View the Slides from this session in ESC Congress 365

This session reviewed the impact of epigenetic regulation of gene transcription by chromatin remodelling factors (mainly non-coding RNA-based mechanisms, histone modifications and DNA-methylation) on the cardiovascular system and provides insights as to the factors that may influence the epigenome.

First, Jean Louis Gueant reported on how nutrition (e.g., vitamin B, diet enriched in methyl donors) influence the epigenetic mechanisms for gene expression and emphasized the effect of maternal nutrition on the fetal epigenome and its impact on post-natal health.
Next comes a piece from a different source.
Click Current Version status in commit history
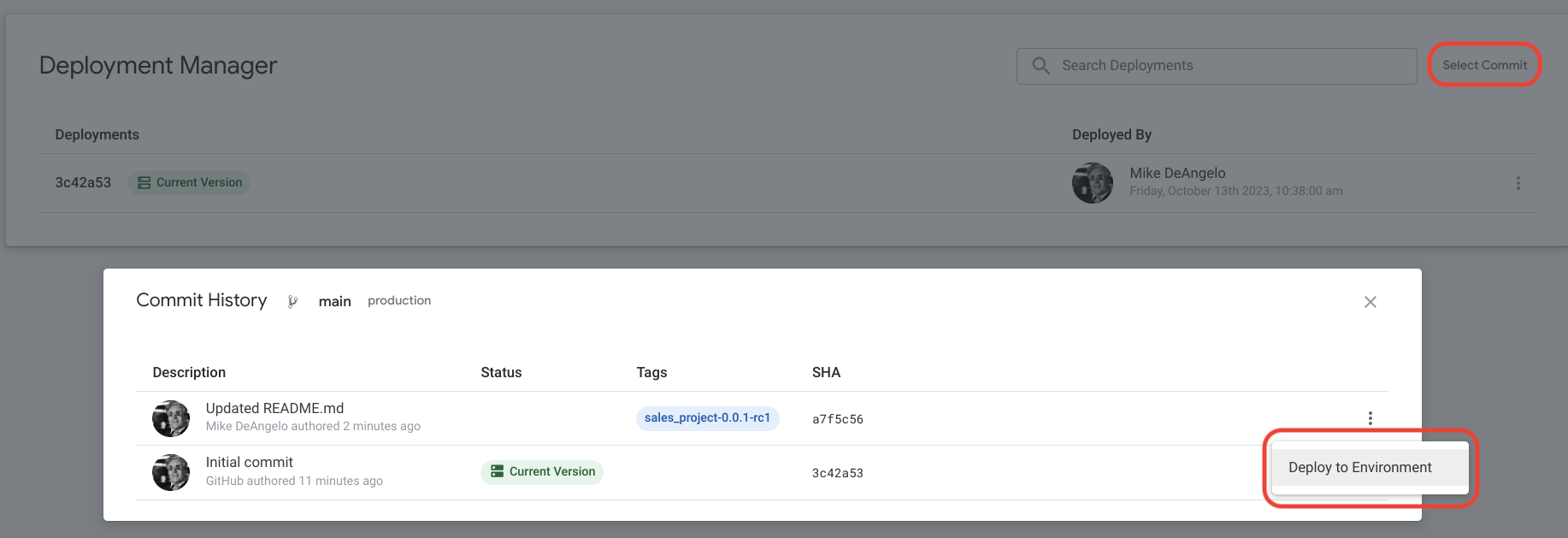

The impact of different epigenetic writers and erasers (enzymes that alter histones and/or DNA by adding or removing chemical groups, respectively) on cardiac hypertrophy was further examined by Cinzia Perrino, who provided experimental data that shed light on the mechanisms involved.

Gerald W Dorn II provided data to support that long non-coding RNA (lncRNA) are tissue-specific by analyzing heart, liver and skin. Further assessment of lncRNA by heat maps profiling demonstrated that lncRNA-based epigenetic regulation is greater during embryo-adult transition than during reactive hypertrophy. In this regard, Prof. Dorn outlined the involvement of lncRNA in cardiovascular lineage commitment.

In the last talk, Roger Foo presented the genomic response (either protective and/or deleterious) triggered by heart failure and stressed the differential DNA methylation pattern in end-stage human cardiomyopathic hearts as compared to healthy hearts. Dr. Foo pointed out that such different profiling correlated to changes in specific gene expression. Finally, Prof. R. Foo presented transcriptomic analysis that demonstrate that single cell transcriptome signature differ among cells despite being from the same type. 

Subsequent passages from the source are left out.